Google’s Zero Results and How They May Affect You

Google has brought back ‘zero search results’ pages again for some queries. This occurs when they are completely confident that they are able to answer the searcher’s question entirely with just one snippet. As it stands, this is limited to calculations, time and conversion search results. So, for example, anyone searching for ‘what time is it in…’ or looking for maths answers or conversions will be presented with one simple snippet and a link to “show all results”. This link will then display the rest of the organic listings.

When does Google hide organic search results? Google will hide the main, organic search results when the phrase searched is specific to calculations, conversions and time related queries. However this is still entirely up to Google’s discretion, and if it believes the user may need to see further search results, then it will show more results by default.

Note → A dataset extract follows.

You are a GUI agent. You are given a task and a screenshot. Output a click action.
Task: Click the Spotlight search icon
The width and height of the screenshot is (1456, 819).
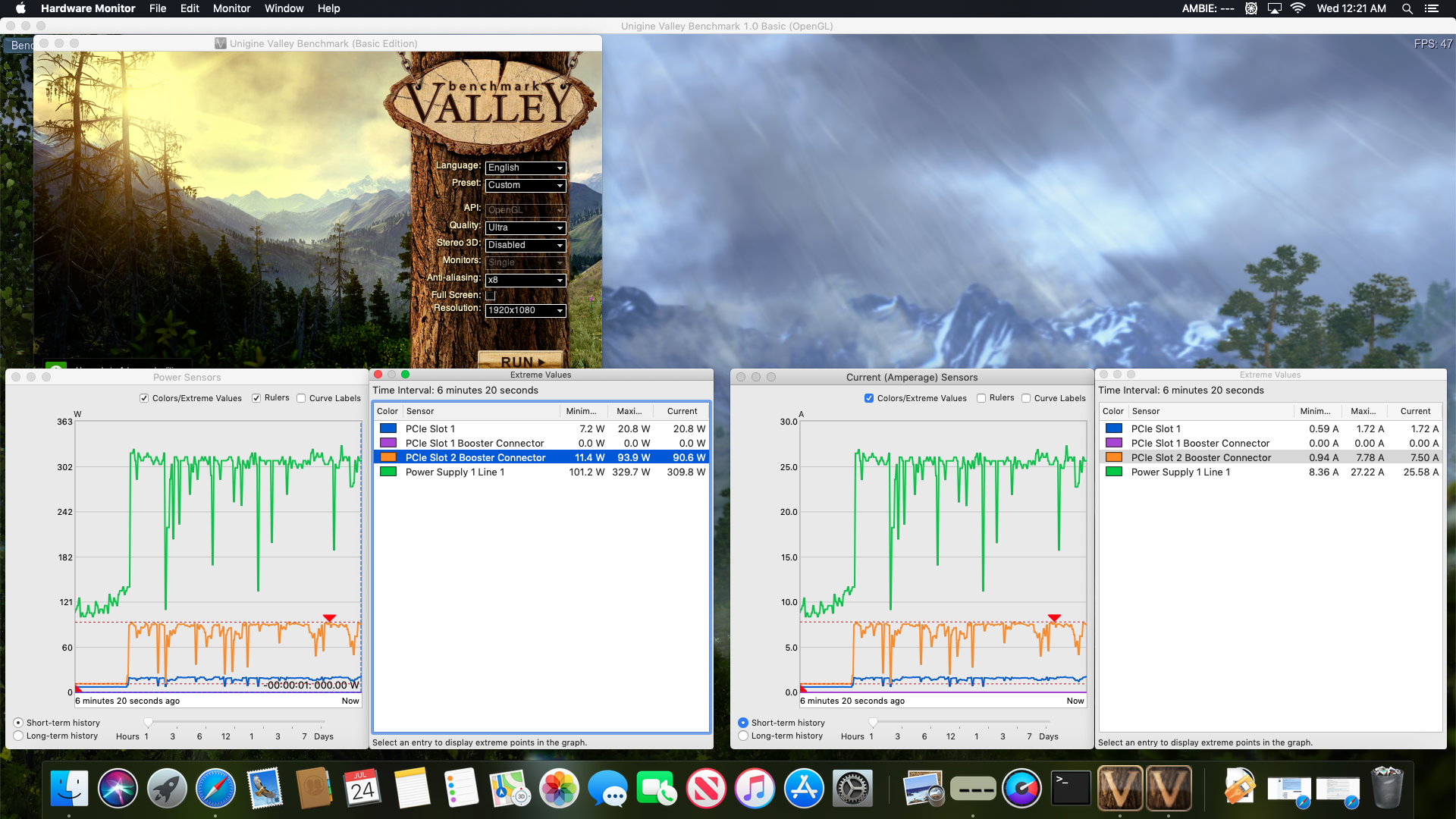point(1407,8)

As an example, here is what you’ll see if you search “time in india” on mobile:

However, if you compare this to the search term “time in new york”

You will see that Google serves more results by default. This is because it believes some searchers may be looking for results regarding the New York Times, and therefore it doesn’t’ want to restrict the information available.

Here’s Google’s official statement about the launch of the feature:

As always, our goal with search is to help people quickly find the most relevant information. For queries where we have extremely high confidence that a user is seeking a calculation, unit conversion or local time, we will show a single result to improve load time on mobile. Since our initial experiment in February, we worked to remove ads and improve the triggering quality for this experience to be sure that we’re serving users what they’re looking for, and we will still provide the option to tap to see more results.

When did Google test the feature? The feature was originally tested back in March, but wasn’t subsequently rolled out straight away. The general reaction wasn’t overly positive during the testing phase, so Google pulled the test after several days, stating that they would rethink the feature.

What didn’t people like about the feature? In certain cases, brands weren’t showing up for their own branded searches. It also prevented dating sites from showing in the results for queries relating to “date in xyz location”. In most cases Google has worked to resolve these issues, however as it stands, any searches relating to ‘date in london’ for example, will only present you with the date and not any options for finding love!

Why is this important? When it comes to sites that primarily deal with mathematics, conversions and formulas, we can expect them to take quite a hit as a consequence. Certain brand names may also continue to have issues, so any new businesses should take this into account when planning their brand name.